Commissioner considers the claimant’s work activity. If the claimant is engaged in substantial gainful activity, the claimant is not disabled. 20 C.F.R. §§ 404.1520(a)(4)(i), 416.920(a)(4)(i). Second, if the claimant is not engaged in substantial gainful activity, the Commissioner looks to see “whether the claimant has a severe impairment that

significantly limits the claimant’s physical or mental ability to perform basic work activities.” Dixon v. Barnhart, 353 F.3d 602, 605 (8th Cir. 2003); see also 20 C.F.R. §§ 404.1520(a)(4)(ii), 416.920(a)(4)(ii). “An impairment is not severe if it amounts only to a slight abnormality that would not significantly limit the claimant’s physical or mental ability to do basic work activities.” Kirby v. Astrue, 500 F.3d 705, 707 (8th Cir. 2007); see also 20 C.F.R. §§ 404.1520(c), 404.1520a(d), 416.920(c), 416.920a(d).

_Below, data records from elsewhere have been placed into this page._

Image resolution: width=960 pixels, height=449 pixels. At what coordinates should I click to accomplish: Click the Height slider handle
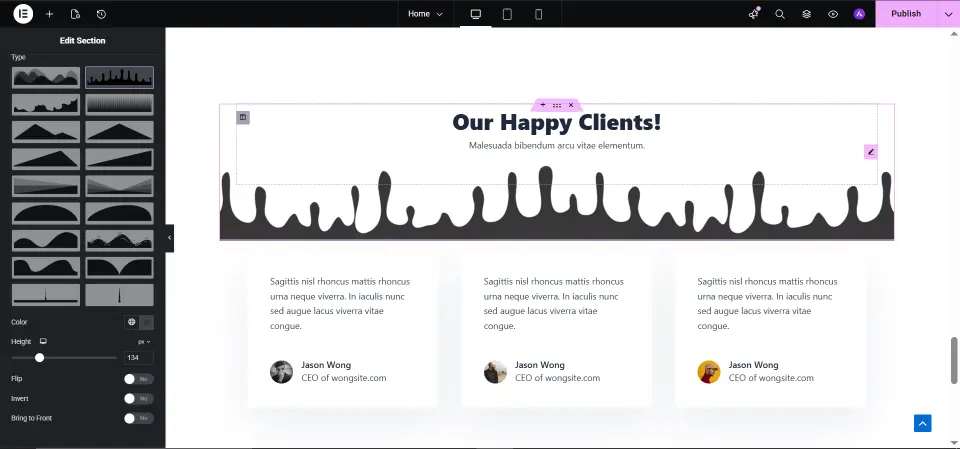(x=40, y=358)
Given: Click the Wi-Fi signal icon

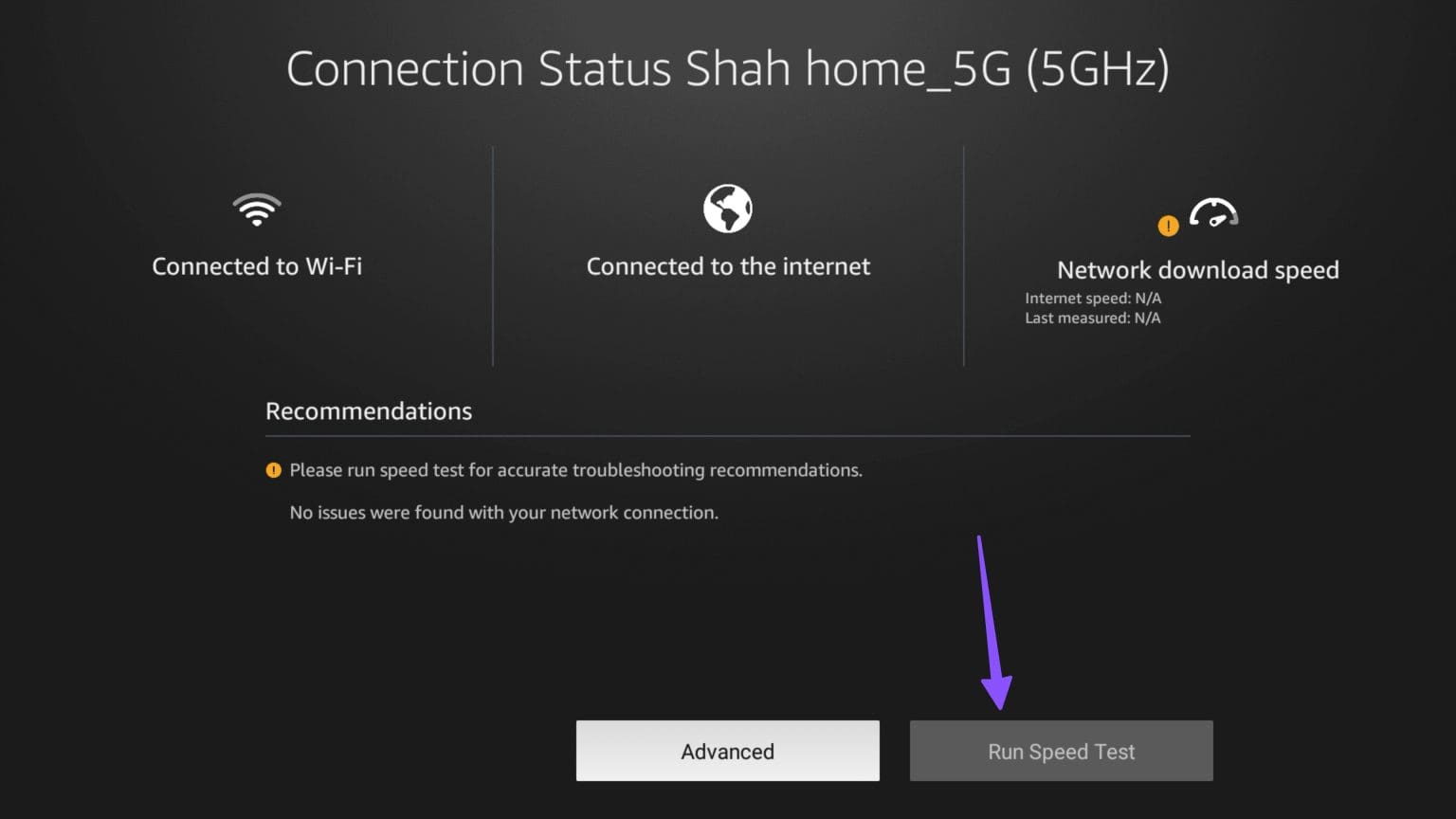Looking at the screenshot, I should 257,210.
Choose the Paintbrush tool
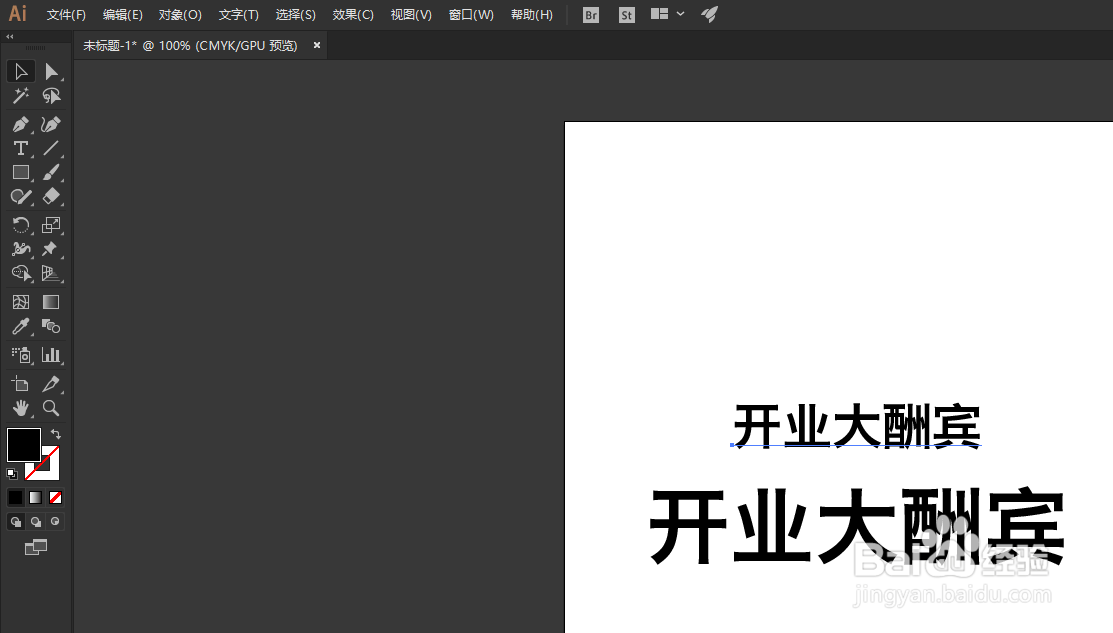Image resolution: width=1113 pixels, height=633 pixels. 51,172
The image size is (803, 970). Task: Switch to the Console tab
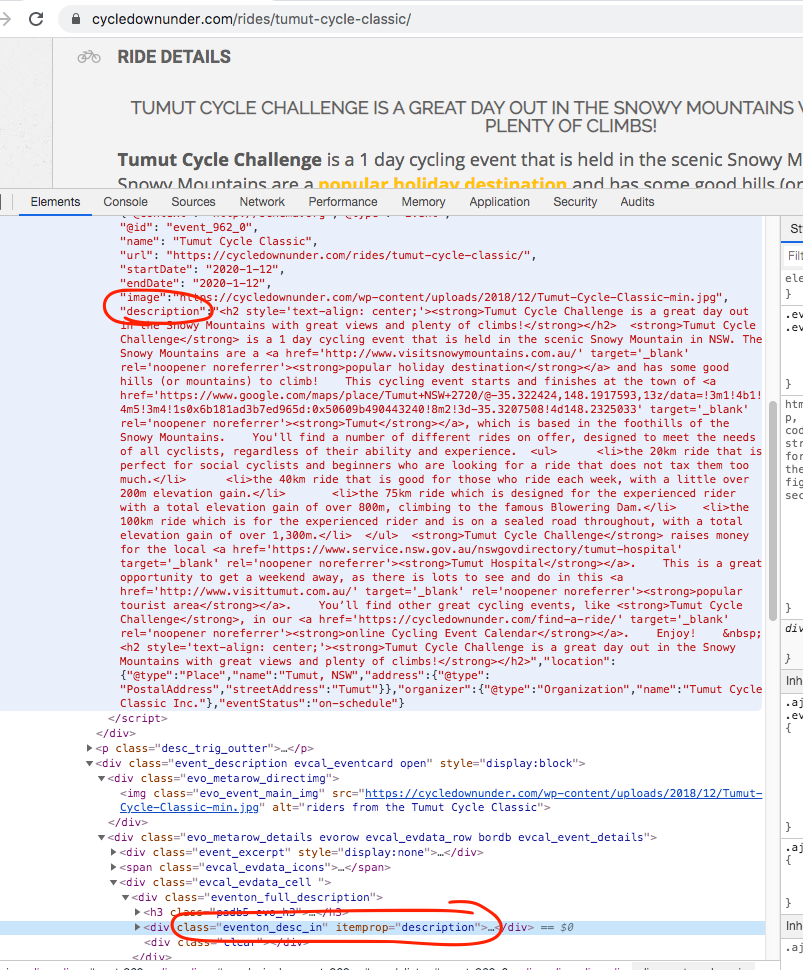tap(125, 202)
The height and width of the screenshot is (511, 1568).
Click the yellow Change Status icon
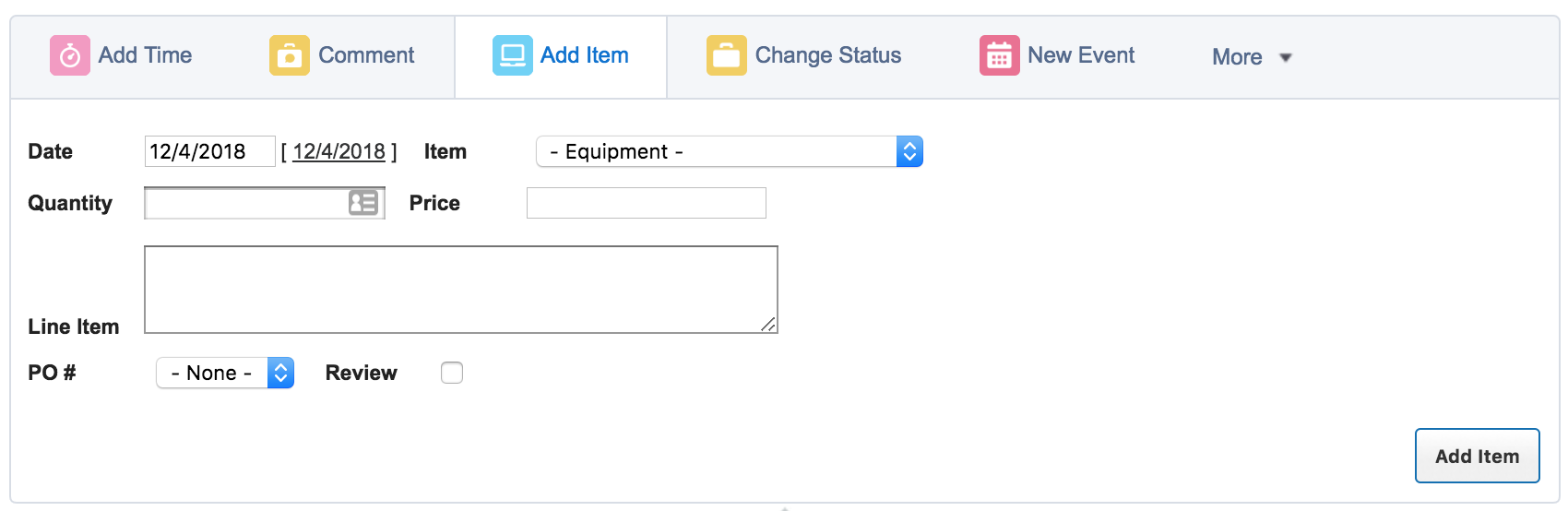pos(726,55)
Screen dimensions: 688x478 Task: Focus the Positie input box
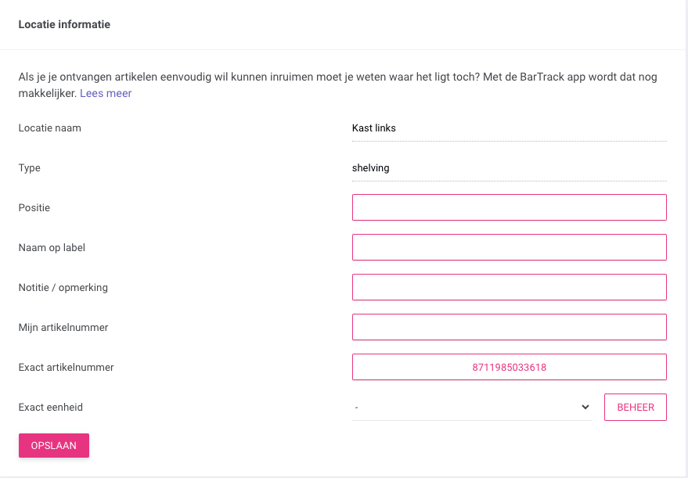click(x=509, y=208)
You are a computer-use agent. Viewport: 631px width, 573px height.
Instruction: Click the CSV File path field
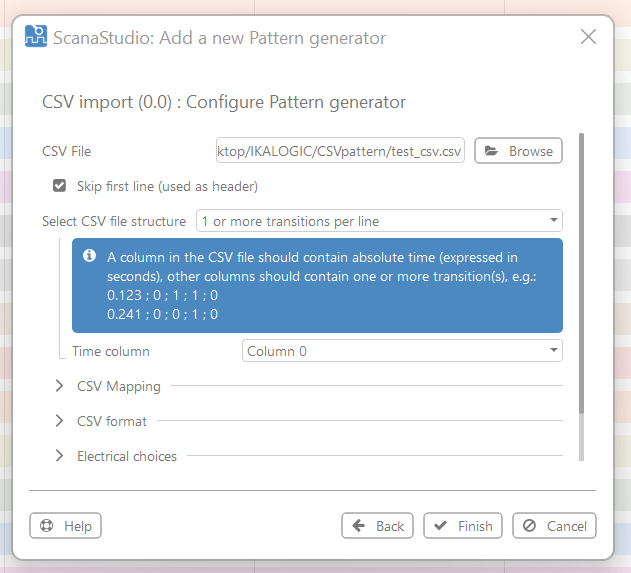(x=340, y=151)
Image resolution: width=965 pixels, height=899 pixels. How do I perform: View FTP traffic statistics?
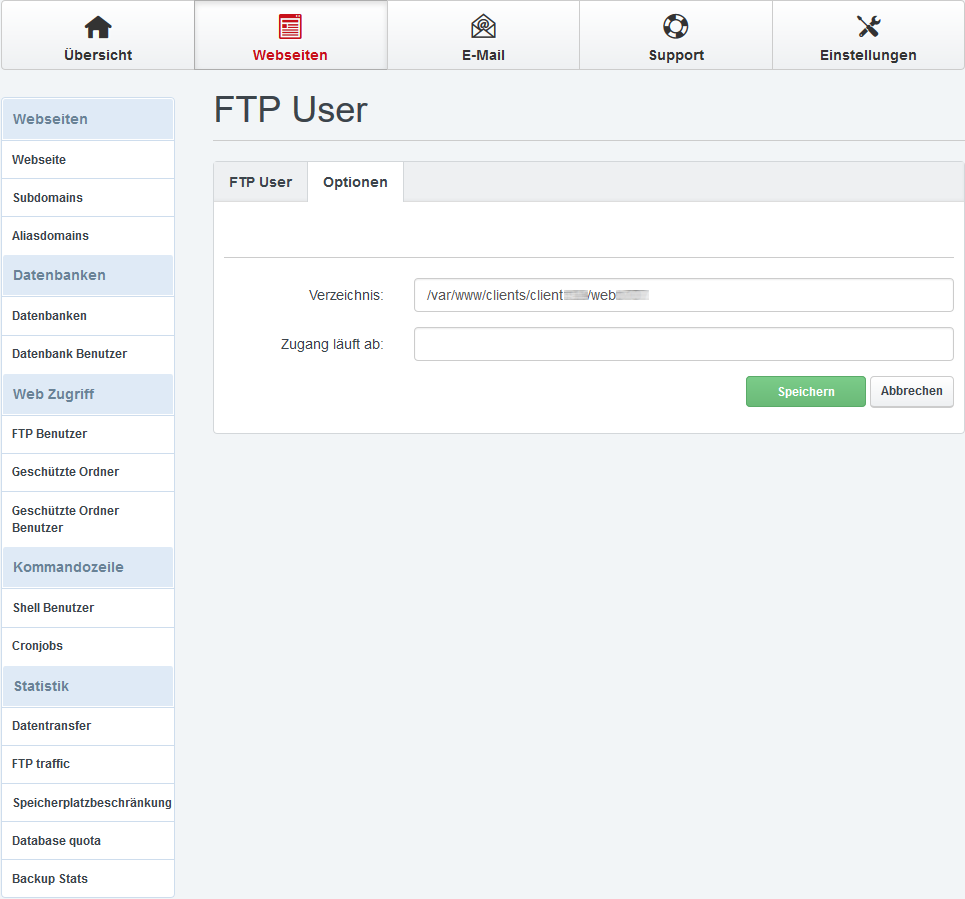[41, 764]
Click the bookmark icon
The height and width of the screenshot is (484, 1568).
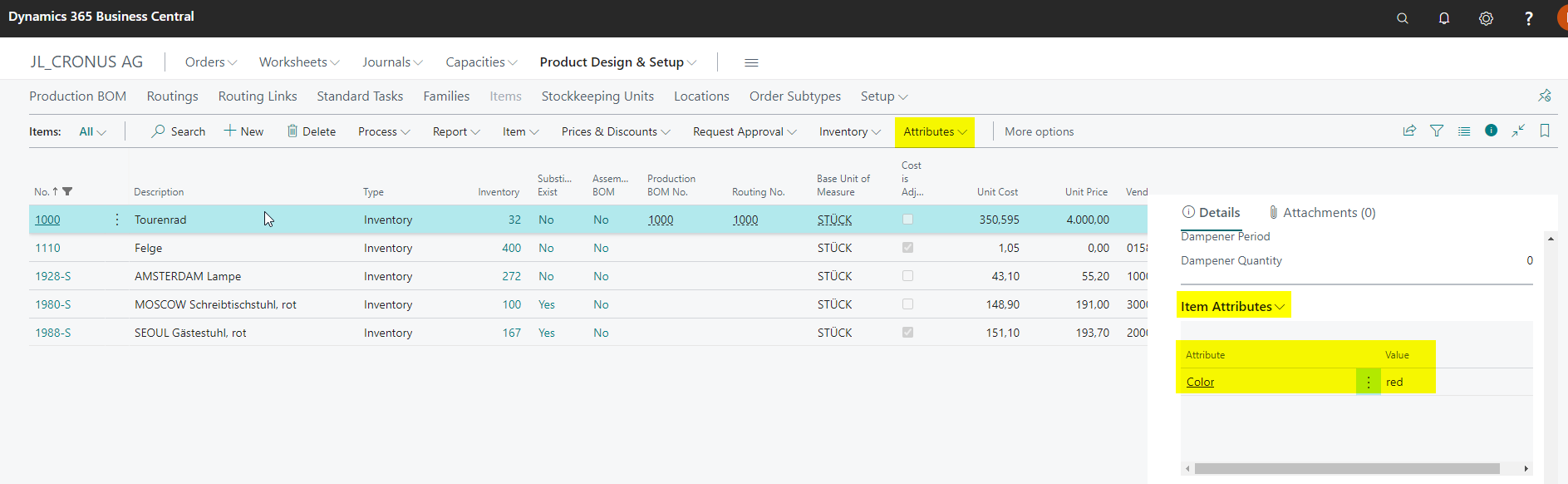coord(1545,131)
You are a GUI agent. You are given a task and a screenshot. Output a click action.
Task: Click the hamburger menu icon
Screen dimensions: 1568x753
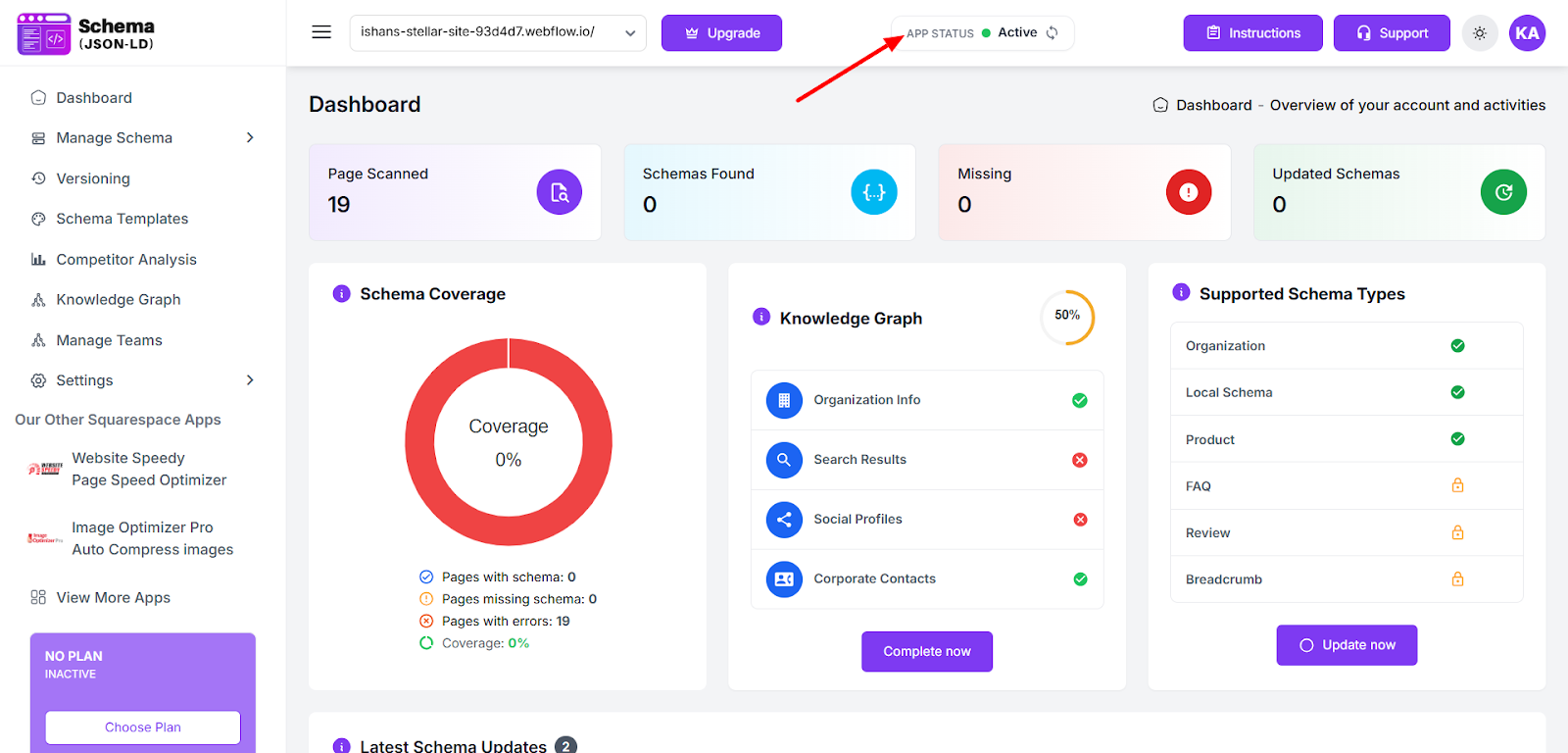(321, 32)
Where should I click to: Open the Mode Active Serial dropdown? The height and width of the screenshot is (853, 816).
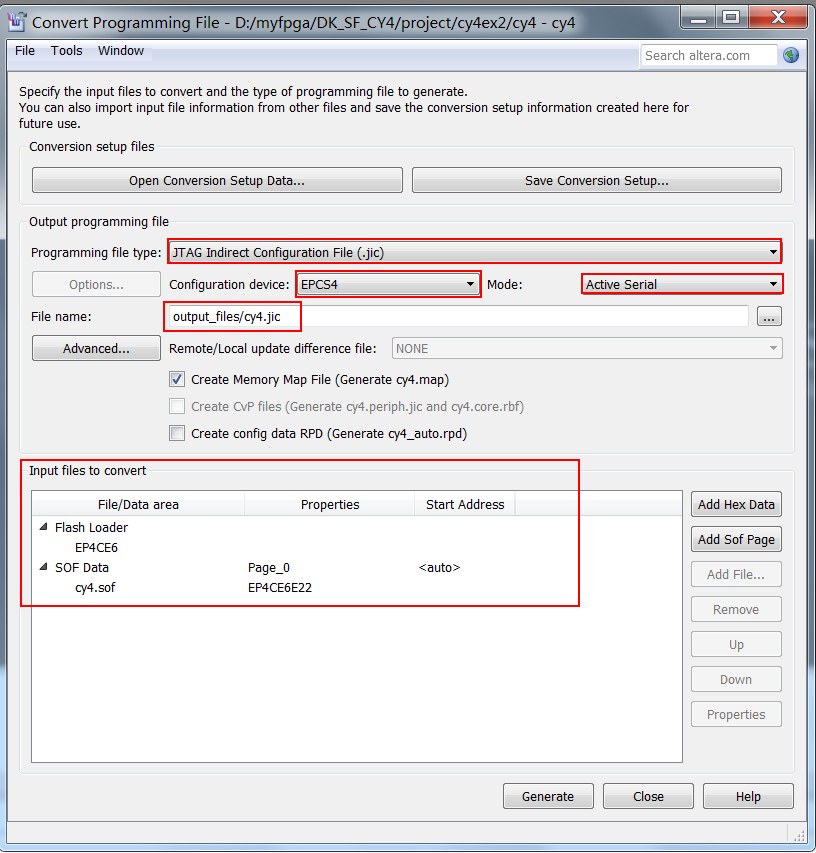pyautogui.click(x=681, y=285)
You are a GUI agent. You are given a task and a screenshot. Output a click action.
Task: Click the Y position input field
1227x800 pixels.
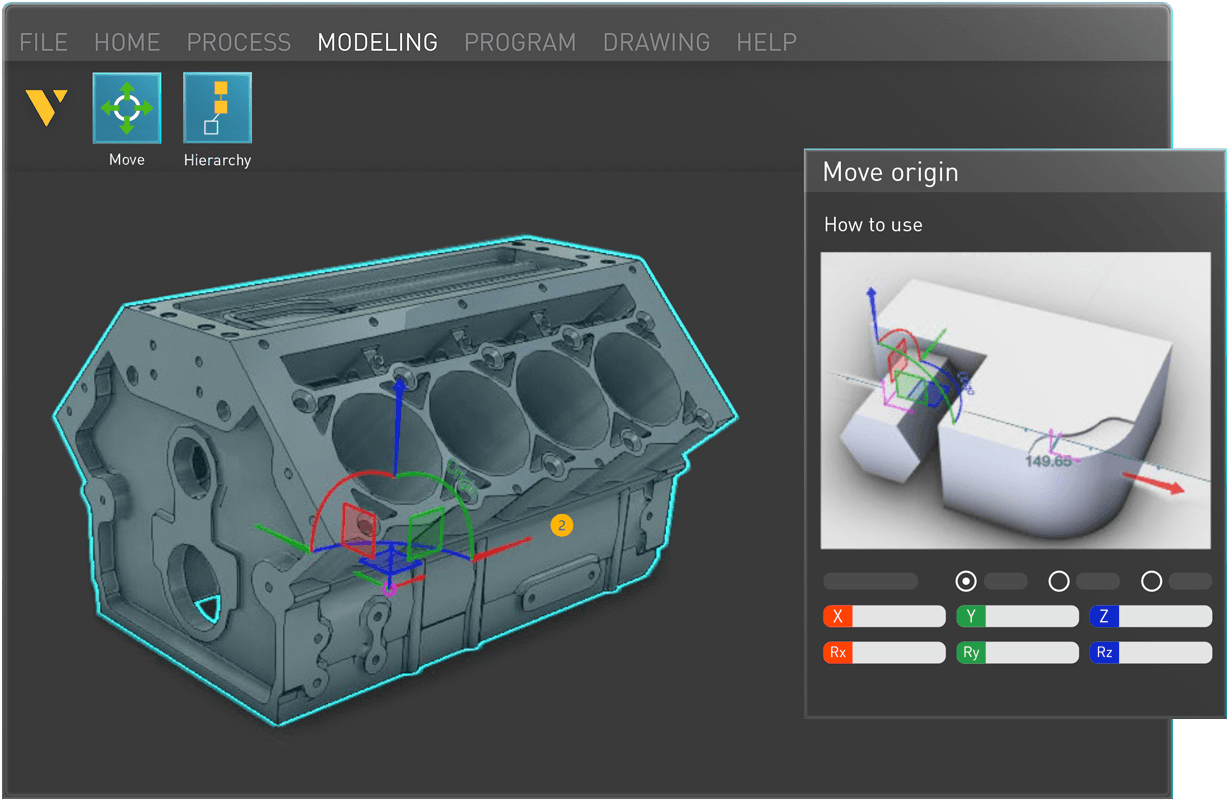pos(1030,616)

Third, if the claimant has a severe impairment, the Commissioner considers the impairment’s medical severity. If the impairment meets or equals one of the presumptively disabling impairments listed in the regulations, the claimant is considered disabled and eligible for benefits—regardless of age, education, and work experience. 20 C.F.R. §§ 404.1520(a)(4)(iii), (d); 416.920(a)(3)(iii), (d).

Fourth, if the claimant’s impairment is severe, but it does not meet or equal one of the presumptively disabling impairments, the Commissioner assesses whether the claimant retains the “residual functional capacity” (“RFC”) to perform any past relevant work. 20 C.F.R. §§ 404.1520(a)(4)(iv), 404.1545(a)(5)(i), 416.920(a)(4)(iv), 416.945(a)(5)(i). An RFC is “defined wholly in terms of the claimant’s physical ability to perform exertional

tasks or, in other words, what the claimant can still do despite his or her physical or mental limitations.” Lewis v. Barnhart, 353 F.3d 642, 646 (8th Cir. 2003) (cleaned up); see also 20 C.F.R. §§ 404.1545(a)(1), 416.945(a)(1). While an RFC must be based “on all relevant evidence, including the medical records, observations of treating physicians and others, and an individual’s own description of his limitations,” an RFC is nonetheless an “administrative assessment”—not a medical assessment—and, therefore, “it is the

responsibility of the ALJ, not a physician, to determine a claimant’s RFC.” Boyd v. Colvin, 831 F.3d 1015, 1020 (8th Cir. 2016). Thus, “there is no requirement that an RFC finding be supported by a specific medical opinion.” Hensley v. Colvin, 829 F.3d 926, 932 (8th Cir. 2016). Ultimately, the claimant is responsible for providing evidence relating to the RFC and the Commissioner is responsible for developing the claimant’s “complete medical history. . . .” 20 C.F.R. §§ 404.1545(a)(3), 416.945(a)(3). The claimant is not disabled if

the ALJ determines that the claimant retains the RFC to perform past relevant work. 20 C.F.R. §§ 404.1520(a)(4)(iv), 416.920(a)(4)(iv). Fifth, if the claimant’s RFC does not allow the claimant to perform past relevant work, the burden of production shifts to the Commissioner to show the claimant maintains the RFC to perform work that exists in significant numbers in the national economy. See

Bladow v. Apfel, 205 F.3d 356, 358–59 n.5 (8th Cir. 2000); 20 C.F.R. §§ 404.1520(a)(4)(v), 416.920(a)(4)(v). If the claimant can make an adjustment to other work that exists in significant numbers in the national economy, the Commissioner will find the claimant not disabled. 20 C.F.R. §§ 404.1520(a)(4)(v), 416.920(a)(4)( v). If the claimant cannot make an adjustment to other work, the Commissioner will find the claimant disabled. Id. At

Step Five, even though the burden of production shifts to the Commissioner, the burden of persuasion to prove disability remains on the claimant. Stormo v.